GIVEN INSTRUCTION> Rewrite all of the lines below, replacing "Locate each element" with "Find each element" and changing nothing else. Leave the pictures out.

EXERCISE INPUTS>
— start —
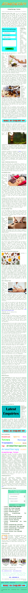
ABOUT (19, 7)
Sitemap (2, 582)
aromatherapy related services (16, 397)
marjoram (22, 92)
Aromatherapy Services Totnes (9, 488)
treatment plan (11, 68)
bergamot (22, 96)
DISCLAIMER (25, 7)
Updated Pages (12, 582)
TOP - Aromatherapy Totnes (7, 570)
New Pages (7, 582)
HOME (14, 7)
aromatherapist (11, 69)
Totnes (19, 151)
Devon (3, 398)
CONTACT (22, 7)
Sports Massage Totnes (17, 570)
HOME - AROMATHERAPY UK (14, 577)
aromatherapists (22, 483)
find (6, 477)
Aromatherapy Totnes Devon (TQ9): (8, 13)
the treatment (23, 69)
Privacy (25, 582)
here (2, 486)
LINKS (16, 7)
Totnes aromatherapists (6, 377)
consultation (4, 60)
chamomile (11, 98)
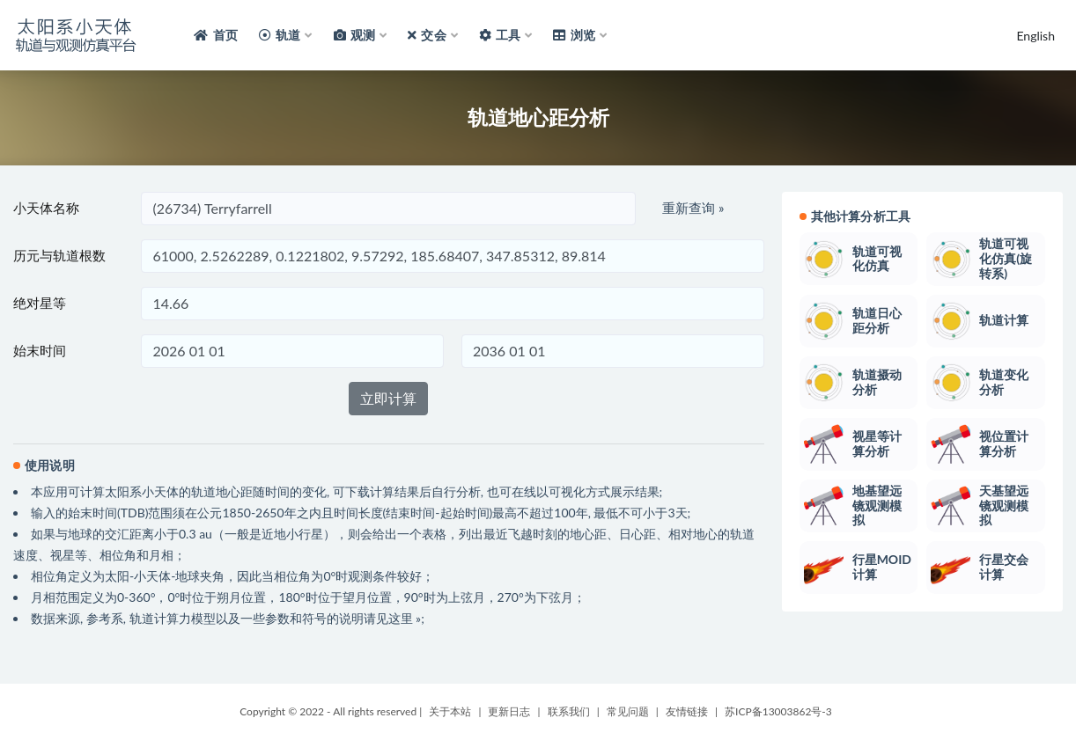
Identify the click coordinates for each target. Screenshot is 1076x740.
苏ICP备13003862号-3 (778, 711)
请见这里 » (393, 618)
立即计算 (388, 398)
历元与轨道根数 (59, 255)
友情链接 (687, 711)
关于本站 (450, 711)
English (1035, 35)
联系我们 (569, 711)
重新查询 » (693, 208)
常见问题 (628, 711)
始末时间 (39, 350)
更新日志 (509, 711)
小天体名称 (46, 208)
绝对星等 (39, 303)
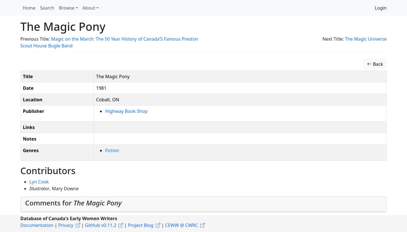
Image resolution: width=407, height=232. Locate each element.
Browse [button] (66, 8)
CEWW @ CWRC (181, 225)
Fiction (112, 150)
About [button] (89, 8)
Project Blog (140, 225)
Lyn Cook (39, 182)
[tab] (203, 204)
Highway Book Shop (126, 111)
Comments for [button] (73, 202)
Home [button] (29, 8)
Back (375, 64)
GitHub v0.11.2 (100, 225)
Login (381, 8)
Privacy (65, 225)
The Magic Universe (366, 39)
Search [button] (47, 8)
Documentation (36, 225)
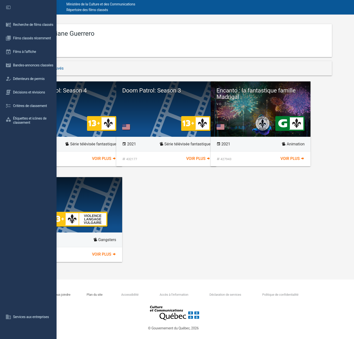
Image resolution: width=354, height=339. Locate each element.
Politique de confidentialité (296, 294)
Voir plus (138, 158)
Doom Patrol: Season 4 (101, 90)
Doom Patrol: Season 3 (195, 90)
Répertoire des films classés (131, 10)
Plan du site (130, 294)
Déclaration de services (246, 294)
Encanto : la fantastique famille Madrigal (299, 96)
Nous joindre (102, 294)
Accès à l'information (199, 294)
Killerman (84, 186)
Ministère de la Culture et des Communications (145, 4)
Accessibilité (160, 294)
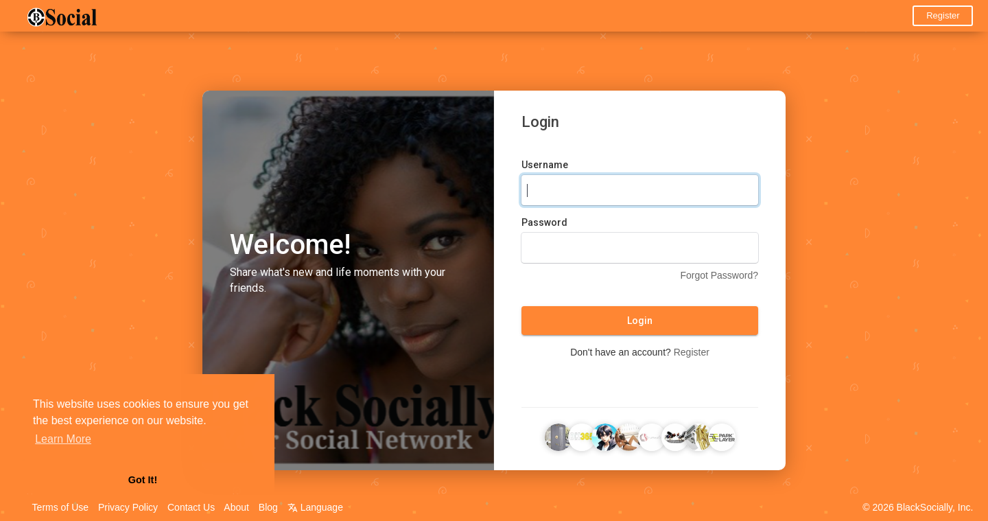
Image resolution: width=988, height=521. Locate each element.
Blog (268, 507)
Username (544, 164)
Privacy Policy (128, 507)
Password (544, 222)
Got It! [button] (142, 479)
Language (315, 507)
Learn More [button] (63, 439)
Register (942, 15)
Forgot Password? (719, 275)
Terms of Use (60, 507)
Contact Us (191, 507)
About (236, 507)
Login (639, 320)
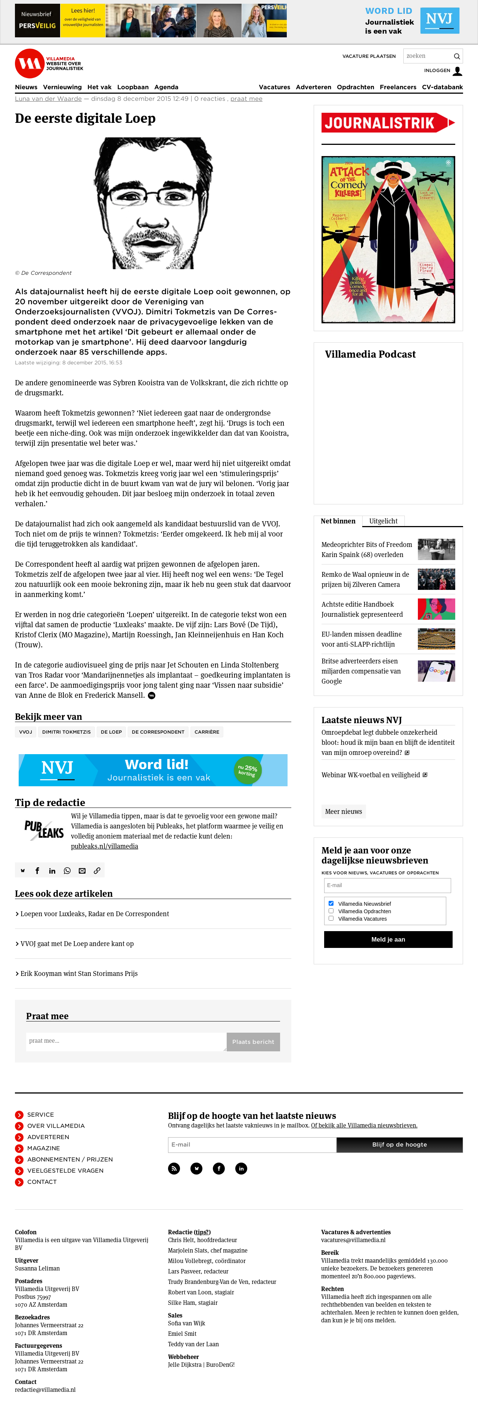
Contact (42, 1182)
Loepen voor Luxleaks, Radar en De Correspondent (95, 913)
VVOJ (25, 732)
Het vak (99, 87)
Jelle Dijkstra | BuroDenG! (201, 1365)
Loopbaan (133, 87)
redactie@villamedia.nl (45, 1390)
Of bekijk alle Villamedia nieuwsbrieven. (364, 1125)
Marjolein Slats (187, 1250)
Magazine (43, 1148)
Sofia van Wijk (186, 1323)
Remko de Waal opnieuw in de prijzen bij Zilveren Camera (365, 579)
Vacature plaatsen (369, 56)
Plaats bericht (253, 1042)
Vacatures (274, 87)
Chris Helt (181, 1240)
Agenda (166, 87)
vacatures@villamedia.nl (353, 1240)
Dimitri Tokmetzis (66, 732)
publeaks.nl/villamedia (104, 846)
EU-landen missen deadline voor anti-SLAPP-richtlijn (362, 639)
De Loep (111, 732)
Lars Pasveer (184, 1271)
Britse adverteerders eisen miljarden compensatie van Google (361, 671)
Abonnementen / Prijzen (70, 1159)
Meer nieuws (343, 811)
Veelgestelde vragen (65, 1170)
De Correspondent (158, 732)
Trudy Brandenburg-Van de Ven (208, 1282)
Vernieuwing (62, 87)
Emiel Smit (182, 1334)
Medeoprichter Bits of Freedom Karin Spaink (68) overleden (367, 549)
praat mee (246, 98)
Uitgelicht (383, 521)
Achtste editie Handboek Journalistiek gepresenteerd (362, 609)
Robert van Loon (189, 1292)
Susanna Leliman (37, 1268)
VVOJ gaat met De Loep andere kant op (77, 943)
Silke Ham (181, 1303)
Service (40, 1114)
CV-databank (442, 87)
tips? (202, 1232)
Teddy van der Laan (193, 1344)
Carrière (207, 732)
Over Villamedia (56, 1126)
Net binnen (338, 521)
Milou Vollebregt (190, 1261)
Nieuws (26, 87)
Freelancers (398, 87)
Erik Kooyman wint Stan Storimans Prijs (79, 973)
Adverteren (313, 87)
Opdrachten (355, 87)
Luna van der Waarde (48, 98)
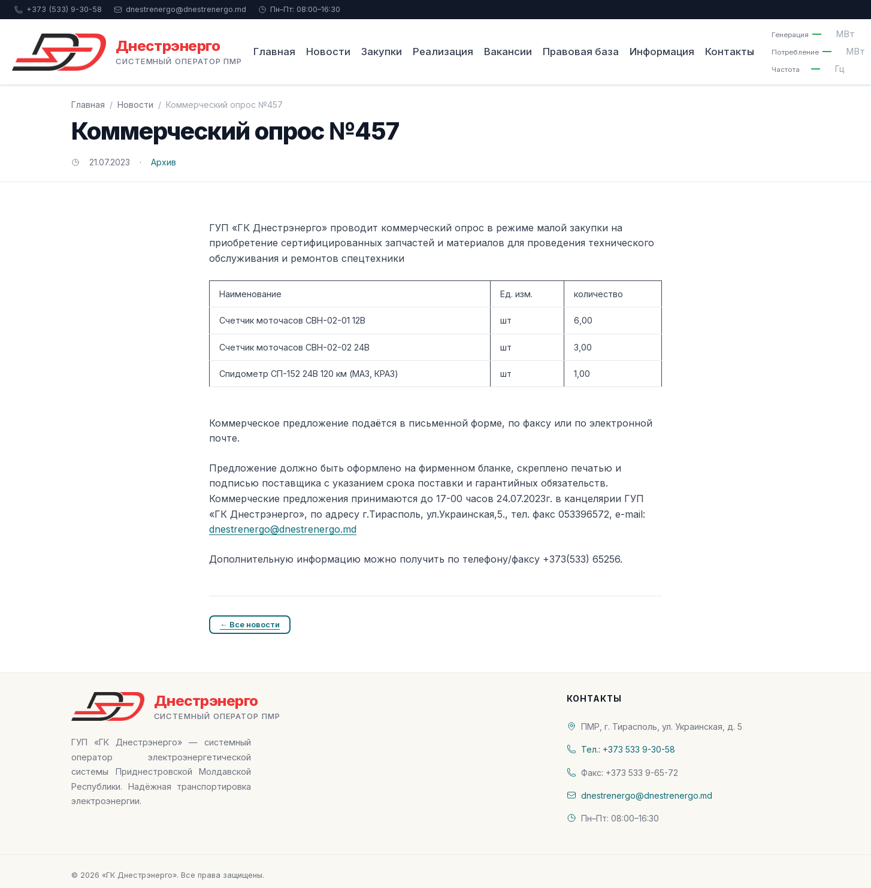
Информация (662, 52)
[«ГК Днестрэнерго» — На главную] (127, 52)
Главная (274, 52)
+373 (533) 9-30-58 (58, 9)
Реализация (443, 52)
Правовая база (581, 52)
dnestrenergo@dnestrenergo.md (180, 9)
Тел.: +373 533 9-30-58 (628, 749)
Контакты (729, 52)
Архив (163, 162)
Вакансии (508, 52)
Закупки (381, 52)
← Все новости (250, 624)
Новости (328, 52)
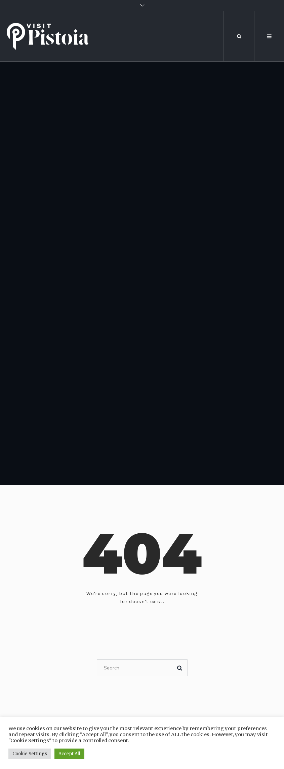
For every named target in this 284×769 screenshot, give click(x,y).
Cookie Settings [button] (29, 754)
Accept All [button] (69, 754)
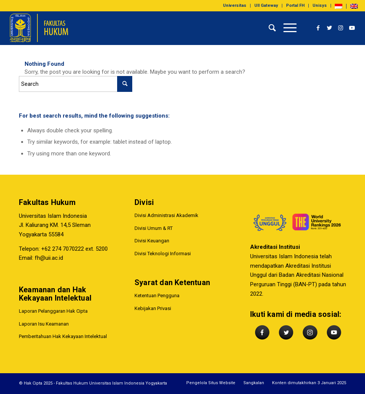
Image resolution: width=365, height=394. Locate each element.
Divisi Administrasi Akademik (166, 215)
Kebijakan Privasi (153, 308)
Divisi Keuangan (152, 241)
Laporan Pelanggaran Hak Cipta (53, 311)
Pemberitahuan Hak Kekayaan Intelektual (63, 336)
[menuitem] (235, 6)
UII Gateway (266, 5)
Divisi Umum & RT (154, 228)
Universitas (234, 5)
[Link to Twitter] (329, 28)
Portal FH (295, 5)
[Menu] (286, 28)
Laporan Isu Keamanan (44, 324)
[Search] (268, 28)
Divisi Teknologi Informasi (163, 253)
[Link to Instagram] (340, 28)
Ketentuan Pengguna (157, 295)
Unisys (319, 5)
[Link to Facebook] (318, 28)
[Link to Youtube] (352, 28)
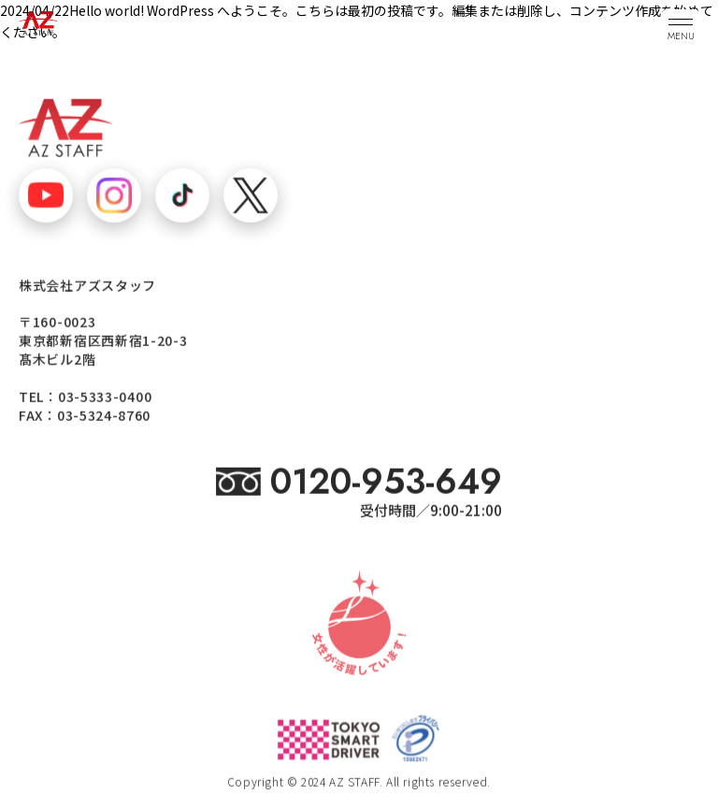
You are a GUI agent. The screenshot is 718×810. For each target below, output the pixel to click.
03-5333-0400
— end —
CORRECT RESPONSE>
ABOUT (19, 7)
Sitemap (2, 582)
aromatherapy related services (16, 397)
marjoram (22, 92)
Aromatherapy Services Totnes (9, 488)
treatment plan (11, 68)
bergamot (22, 96)
DISCLAIMER (25, 7)
Updated Pages (12, 582)
TOP - Aromatherapy Totnes (7, 570)
New Pages (7, 582)
HOME (14, 7)
aromatherapist (11, 69)
Totnes (19, 151)
Devon (3, 398)
CONTACT (22, 7)
Sports Massage Totnes (17, 570)
HOME - AROMATHERAPY UK (14, 577)
aromatherapists (22, 483)
find (6, 477)
Aromatherapy Totnes Devon (TQ9): (8, 13)
the treatment (23, 69)
Privacy (25, 582)
here (2, 486)
LINKS (16, 7)
Totnes aromatherapists (6, 377)
consultation (4, 60)
chamomile (11, 98)
Identify the click coordinates for each target. Screenshot is 1076x740.
苏ICP备13003862号-3 (778, 711)
请见这里 » (393, 618)
立即计算 (388, 398)
历元与轨道根数 (59, 255)
友情链接 (687, 711)
关于本站 (450, 711)
English (1035, 35)
联系我们 (569, 711)
重新查询 » (693, 208)
常见问题 (628, 711)
始末时间 (39, 350)
更新日志 (509, 711)
小天体名称 (46, 208)
绝对星等 (39, 303)
Image resolution: width=407, height=232. Find each element.
Browse [button] (66, 8)
CEWW @ CWRC (181, 225)
Fiction (112, 150)
About [button] (89, 8)
Project Blog (140, 225)
Lyn Cook (39, 182)
[tab] (203, 204)
Highway Book Shop (126, 111)
Comments for [button] (73, 202)
Home [button] (29, 8)
Back (375, 64)
GitHub v0.11.2 (100, 225)
Login (381, 8)
Privacy (65, 225)
The Magic Universe (366, 39)
Search [button] (47, 8)
Documentation (36, 225)
Image resolution: width=354, height=339. Find each element.
Politique de confidentialité (296, 294)
Voir plus (138, 158)
Doom Patrol: Season 4 (101, 90)
Doom Patrol: Season 3 (195, 90)
Répertoire des films classés (131, 10)
Plan du site (130, 294)
Déclaration de services (246, 294)
Encanto : la fantastique famille Madrigal (299, 96)
Nous joindre (102, 294)
Accès à l'information (199, 294)
Killerman (84, 186)
Ministère de la Culture et des Communications (145, 4)
Accessibilité (160, 294)
Image resolution: width=988, height=521. Find each element.
Blog (268, 507)
Username (544, 164)
Privacy Policy (128, 507)
Password (544, 222)
Got It! [button] (142, 479)
Language (315, 507)
Learn More [button] (63, 439)
Register (942, 15)
Forgot Password? (719, 275)
Terms of Use (60, 507)
Contact Us (191, 507)
About (236, 507)
Login (639, 320)
Contact (42, 1182)
Loepen voor Luxleaks, Radar en De Correspondent (95, 913)
VVOJ (25, 732)
Het vak (99, 87)
Jelle Dijkstra | BuroDenG! (201, 1365)
Loopbaan (133, 87)
redactie@villamedia.nl (45, 1390)
Of bekijk alle Villamedia nieuwsbrieven. (364, 1125)
Marjolein Slats (187, 1250)
Magazine (43, 1148)
Sofia van Wijk (186, 1323)
Remko de Waal opnieuw in de prijzen bij Zilveren Camera (365, 579)
Vacature plaatsen (369, 56)
Plaats bericht (253, 1042)
Vacatures (274, 87)
Chris Helt (181, 1240)
Agenda (166, 87)
vacatures@villamedia.nl (353, 1240)
Dimitri Tokmetzis (66, 732)
publeaks.nl/villamedia (104, 846)
EU-landen missen deadline voor anti-SLAPP-richtlijn (362, 639)
De Loep (111, 732)
Lars Pasveer (184, 1271)
Britse adverteerders eisen miljarden compensatie van Google (361, 671)
Abonnementen / Prijzen (70, 1159)
Meer nieuws (343, 811)
Veelgestelde vragen (65, 1170)
De Correspondent (158, 732)
Trudy Brandenburg-Van de Ven (208, 1282)
Vernieuwing (62, 87)
Emiel Smit (182, 1334)
Medeoprichter Bits of Freedom Karin Spaink (68) overleden (367, 549)
praat mee (246, 98)
Uitgelicht (383, 521)
Achtste editie Handboek Journalistiek gepresenteerd (362, 609)
Robert van Loon (189, 1292)
Susanna Leliman (37, 1268)
VVOJ gaat met De Loep andere kant op (77, 943)
Silke Ham (181, 1303)
Service (40, 1114)
CV-databank (442, 87)
tips? (202, 1232)
Teddy van der Laan (193, 1344)
Carrière (207, 732)
Over Villamedia (56, 1126)
Net binnen (338, 521)
Milou Vollebregt (190, 1261)
Nieuws (26, 87)
Freelancers (398, 87)
Erik Kooyman wint Stan Storimans Prijs (79, 973)
Adverteren (313, 87)
Opdrachten (355, 87)
Luna van der Waarde (48, 98)
Информация (662, 52)
[«ГК Днестрэнерго» — На главную] (127, 52)
Главная (274, 52)
+373 (533) 9-30-58 (58, 9)
Реализация (443, 52)
Правовая база (581, 52)
dnestrenergo@dnestrenergo.md (180, 9)
Тел.: +373 533 9-30-58 (628, 749)
Контакты (729, 52)
Архив (163, 162)
Вакансии (508, 52)
Закупки (381, 52)
← Все новости (250, 624)
Новости (328, 52)
For every named target in this 284×769 screenshot, give click(x,y).
Cookie Settings [button] (29, 754)
Accept All [button] (69, 754)
Image resolution: width=365, height=394. Find each element.
Divisi Administrasi Akademik (166, 215)
Kebijakan Privasi (153, 308)
Divisi Keuangan (152, 241)
Laporan Pelanggaran Hak Cipta (53, 311)
Pemberitahuan Hak Kekayaan Intelektual (63, 336)
[menuitem] (235, 6)
UII Gateway (266, 5)
Divisi Umum & RT (154, 228)
Universitas (234, 5)
[Link to Twitter] (329, 28)
Portal FH (295, 5)
[Menu] (286, 28)
Laporan Isu Keamanan (44, 324)
[Search] (268, 28)
Divisi Teknologi Informasi (163, 253)
[Link to Instagram] (340, 28)
Ketentuan Pengguna (157, 295)
Unisys (319, 5)
[Link to Facebook] (318, 28)
[Link to Youtube] (352, 28)
You are a GUI agent. The screenshot is 718×810. For each target below, output the pixel to click.
03-5333-0400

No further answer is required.